Uzun bir yolculuk evet ama geriye dönüp baktığımda aslında kısa bir yolculuk olduğunu anladım. Ancak çok keyifli… Sevdiğim bir işi yapıyorum. 70 yaşına geldim, bu işten hiç bıkmadım. Bir insan sevdiği işi yaparsa üretimi de iyi oluyor. Bu nedenle bu yolculuk benim için çok kısaydı.
* İlk çalışmalarınız ile şimdiki eserlerinizi karşılaştırdığınızda nasıl bir sonuç ortaya çıkıyor?

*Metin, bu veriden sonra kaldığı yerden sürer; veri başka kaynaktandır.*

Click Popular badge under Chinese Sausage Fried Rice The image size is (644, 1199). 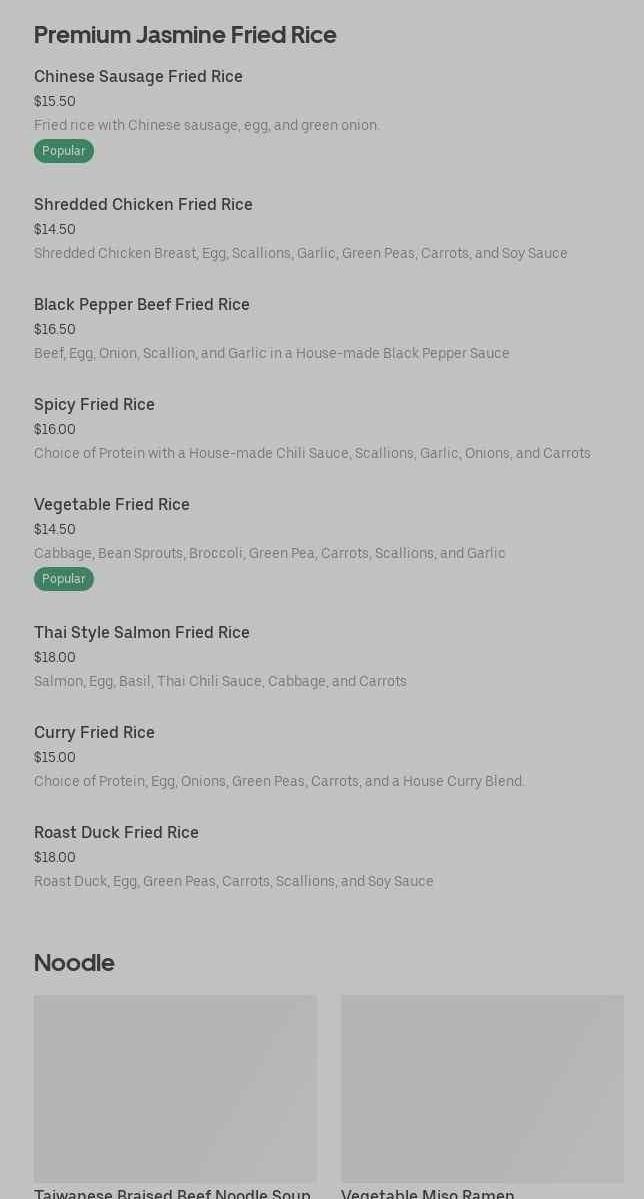(x=64, y=151)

Öncelikle temaların değiştiğini söyleyebilirim. İlk zamanlar yaptığım resimlerde İstanbul’la ilgili temalar vardı; 60’lı yıllardı. İstanbul Boğaz’ı vardı; sokaklar, caddeler yer alıyordu. Yaşadığım semtte yoğurtçular, hamallar, sütçüler, seyyar satıcılar geçerdi... Eskiden resimlerde bunlar vardı, şimdi yok. Eskiden Galata Köprüsü’nü çizerdim, şimdi bu da yok. Geçmişteki atmosfer ayrıydı, şimdi bambaşka. Ayrıca zaman içinde teknik de değişti; kompozisyon, desen farklılaştı. Teknik olarak malzemeler de değişti. Son dönemde heykel yapmaya başladım. Türkiye’de 13 alışveriş merkezine iki ile yedi metre boyutlarında dev boyutlu heykel yaptım. Kullanılan malzemeler arasında da alüminyum öne çıkıyor. Eskiden böyle çalışmalarım yoktu.
* Peki, bu sergide neler öne çıkıyor?
Bu sergide geçmişten de eserler var, günümüzden de… 80’lerden 90’lara, 2000’lerden bugüne kadar farklı örnekler bulunuyor. Benim için öne çıkanlar yok aslında ama 80’li yıllardaki terör olaylarını ve Almanya’ya işçi göçünü anlattığım eserler bu sergide yer alıyor. Örneğin ‘Manav Dükkanı’ isimli çalışmamı Berlin’deyken yapmıştım, o da bu sergide.
* Eserlerinizde bolca doğa ve insan var. Bunlar sizin için neden önemli? Neden başka temalar değil?
Çocukluğum Bayburt’ta geçti. Doğayla iç içeydim. Çocukken çok fazla hikâye dinledim. Herkes anlatırdı; aşkları, serüvenleri dinlerdim. Böyle olunca yaşamın içine giriyorsunuz, büyüyorsunuz. Hayal gücünüz de bu doğrultuda gelişiyor. Ben hayatım boyunca hep çalıştım, dolayısıyla insan ilişkilerim hep iyiydi. Sosyal sorunlar, acılar, sevinçler bunları dinledim, gördüm, haliyle bunlar hep sanatımda yer aldı.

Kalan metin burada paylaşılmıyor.